Count the lines in the listing that contain the word "menu", treating uppercase and lowercase as different, and give only the number.

## Source material
####################

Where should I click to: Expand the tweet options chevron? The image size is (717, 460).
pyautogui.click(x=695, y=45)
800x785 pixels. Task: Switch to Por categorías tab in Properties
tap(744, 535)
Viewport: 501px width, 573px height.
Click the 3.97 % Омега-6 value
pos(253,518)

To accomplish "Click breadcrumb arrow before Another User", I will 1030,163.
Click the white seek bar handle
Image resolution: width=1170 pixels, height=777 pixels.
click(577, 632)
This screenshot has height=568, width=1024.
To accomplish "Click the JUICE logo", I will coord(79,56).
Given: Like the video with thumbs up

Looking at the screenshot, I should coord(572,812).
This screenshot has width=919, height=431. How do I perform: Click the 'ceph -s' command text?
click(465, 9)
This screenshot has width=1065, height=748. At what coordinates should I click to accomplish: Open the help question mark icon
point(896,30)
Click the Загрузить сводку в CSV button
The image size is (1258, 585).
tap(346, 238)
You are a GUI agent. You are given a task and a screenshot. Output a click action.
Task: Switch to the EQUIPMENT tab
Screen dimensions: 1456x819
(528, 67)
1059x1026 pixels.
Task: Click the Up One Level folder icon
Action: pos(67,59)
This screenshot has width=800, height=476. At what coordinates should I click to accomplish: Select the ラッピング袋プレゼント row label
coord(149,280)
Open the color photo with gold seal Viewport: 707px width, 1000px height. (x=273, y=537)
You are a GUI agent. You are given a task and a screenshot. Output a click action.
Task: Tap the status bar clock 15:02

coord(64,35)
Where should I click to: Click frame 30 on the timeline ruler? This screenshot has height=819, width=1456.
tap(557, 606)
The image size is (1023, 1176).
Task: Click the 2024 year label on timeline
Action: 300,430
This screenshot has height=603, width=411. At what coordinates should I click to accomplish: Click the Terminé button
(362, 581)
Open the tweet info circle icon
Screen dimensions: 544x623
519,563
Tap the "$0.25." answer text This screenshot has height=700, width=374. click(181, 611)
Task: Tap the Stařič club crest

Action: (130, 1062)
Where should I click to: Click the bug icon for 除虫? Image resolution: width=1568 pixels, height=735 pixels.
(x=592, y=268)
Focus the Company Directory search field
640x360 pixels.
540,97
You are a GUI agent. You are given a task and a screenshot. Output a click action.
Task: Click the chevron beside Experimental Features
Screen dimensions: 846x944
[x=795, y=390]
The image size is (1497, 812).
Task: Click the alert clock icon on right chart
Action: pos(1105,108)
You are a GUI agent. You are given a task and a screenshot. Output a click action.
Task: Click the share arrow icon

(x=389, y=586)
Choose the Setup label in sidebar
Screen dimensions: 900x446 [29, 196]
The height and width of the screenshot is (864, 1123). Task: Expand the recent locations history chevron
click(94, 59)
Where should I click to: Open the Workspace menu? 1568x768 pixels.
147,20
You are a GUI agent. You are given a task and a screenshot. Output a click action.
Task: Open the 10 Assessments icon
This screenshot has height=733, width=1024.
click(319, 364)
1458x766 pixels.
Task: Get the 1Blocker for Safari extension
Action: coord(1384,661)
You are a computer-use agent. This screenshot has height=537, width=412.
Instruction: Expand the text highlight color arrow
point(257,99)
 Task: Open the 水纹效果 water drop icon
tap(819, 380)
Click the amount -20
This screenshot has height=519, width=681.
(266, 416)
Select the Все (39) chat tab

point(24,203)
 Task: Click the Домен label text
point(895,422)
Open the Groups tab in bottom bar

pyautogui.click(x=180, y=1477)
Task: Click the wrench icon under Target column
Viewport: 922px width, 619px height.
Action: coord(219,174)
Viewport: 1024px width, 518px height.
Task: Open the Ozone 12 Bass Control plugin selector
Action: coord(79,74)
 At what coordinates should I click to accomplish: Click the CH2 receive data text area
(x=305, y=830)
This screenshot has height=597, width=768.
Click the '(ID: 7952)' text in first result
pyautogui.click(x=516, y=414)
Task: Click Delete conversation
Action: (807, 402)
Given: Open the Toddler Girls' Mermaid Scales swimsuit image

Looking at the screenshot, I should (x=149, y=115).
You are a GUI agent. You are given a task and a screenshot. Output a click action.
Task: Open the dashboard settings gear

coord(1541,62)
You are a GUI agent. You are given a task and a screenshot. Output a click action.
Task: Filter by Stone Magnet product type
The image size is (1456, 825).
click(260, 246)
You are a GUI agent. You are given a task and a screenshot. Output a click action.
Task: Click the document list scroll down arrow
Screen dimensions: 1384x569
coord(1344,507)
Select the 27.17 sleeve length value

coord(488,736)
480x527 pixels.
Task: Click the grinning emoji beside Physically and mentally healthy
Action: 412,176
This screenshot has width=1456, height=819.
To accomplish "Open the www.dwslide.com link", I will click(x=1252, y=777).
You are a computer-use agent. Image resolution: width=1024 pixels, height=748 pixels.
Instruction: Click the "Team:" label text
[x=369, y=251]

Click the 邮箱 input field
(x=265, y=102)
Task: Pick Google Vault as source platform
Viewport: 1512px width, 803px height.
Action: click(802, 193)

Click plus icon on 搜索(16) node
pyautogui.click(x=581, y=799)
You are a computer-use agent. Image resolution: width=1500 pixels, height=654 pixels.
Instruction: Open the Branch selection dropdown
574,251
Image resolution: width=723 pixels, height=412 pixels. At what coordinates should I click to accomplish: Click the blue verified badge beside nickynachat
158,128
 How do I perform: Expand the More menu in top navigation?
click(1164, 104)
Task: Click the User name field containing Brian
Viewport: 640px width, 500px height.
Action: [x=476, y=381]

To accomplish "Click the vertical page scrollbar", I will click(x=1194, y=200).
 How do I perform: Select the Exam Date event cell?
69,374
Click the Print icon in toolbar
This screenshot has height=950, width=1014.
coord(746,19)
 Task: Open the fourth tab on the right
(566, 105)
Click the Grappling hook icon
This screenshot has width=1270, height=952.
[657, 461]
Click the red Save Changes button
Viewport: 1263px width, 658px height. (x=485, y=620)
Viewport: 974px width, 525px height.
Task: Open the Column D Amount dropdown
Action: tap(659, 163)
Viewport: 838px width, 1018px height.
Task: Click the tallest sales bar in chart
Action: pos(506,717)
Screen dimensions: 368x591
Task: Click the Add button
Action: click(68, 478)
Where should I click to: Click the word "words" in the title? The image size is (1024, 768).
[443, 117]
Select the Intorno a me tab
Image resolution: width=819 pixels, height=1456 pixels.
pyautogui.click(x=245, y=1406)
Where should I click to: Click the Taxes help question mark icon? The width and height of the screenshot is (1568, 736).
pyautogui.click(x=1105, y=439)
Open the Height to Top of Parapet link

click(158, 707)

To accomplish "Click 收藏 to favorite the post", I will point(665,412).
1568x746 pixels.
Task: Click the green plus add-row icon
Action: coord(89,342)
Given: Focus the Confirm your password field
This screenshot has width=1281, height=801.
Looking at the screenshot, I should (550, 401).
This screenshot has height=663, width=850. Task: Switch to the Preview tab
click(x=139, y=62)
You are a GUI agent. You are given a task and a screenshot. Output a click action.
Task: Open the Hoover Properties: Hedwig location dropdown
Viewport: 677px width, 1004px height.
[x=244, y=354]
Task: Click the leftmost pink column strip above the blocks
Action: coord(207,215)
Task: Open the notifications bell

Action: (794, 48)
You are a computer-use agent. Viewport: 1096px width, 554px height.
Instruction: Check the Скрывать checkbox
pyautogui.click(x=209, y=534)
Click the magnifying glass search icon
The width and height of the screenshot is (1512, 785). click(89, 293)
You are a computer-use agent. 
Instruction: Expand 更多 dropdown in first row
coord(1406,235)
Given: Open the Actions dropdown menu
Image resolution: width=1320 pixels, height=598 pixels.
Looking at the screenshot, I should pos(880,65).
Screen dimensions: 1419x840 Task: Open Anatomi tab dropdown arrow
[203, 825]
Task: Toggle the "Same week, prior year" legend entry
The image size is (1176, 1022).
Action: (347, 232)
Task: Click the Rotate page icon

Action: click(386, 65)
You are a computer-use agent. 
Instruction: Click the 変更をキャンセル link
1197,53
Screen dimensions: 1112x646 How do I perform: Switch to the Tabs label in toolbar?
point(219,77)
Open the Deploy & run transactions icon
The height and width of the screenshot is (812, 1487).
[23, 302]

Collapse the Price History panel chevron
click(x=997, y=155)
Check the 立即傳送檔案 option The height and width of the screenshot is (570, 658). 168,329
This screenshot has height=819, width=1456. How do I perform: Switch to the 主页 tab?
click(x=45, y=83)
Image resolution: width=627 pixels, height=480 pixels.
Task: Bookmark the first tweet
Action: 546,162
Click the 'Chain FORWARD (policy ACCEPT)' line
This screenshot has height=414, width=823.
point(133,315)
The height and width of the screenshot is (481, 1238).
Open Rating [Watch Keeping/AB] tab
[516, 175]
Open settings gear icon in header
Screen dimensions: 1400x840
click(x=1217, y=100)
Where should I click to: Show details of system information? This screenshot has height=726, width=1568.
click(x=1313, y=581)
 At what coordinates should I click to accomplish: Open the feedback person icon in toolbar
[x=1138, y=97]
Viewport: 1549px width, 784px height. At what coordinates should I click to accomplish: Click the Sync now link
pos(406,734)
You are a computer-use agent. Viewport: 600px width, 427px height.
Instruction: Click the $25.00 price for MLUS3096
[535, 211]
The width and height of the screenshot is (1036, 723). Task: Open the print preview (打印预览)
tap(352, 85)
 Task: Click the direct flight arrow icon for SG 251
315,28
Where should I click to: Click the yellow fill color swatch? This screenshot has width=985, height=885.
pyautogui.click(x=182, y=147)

####################

## Reply to the task
3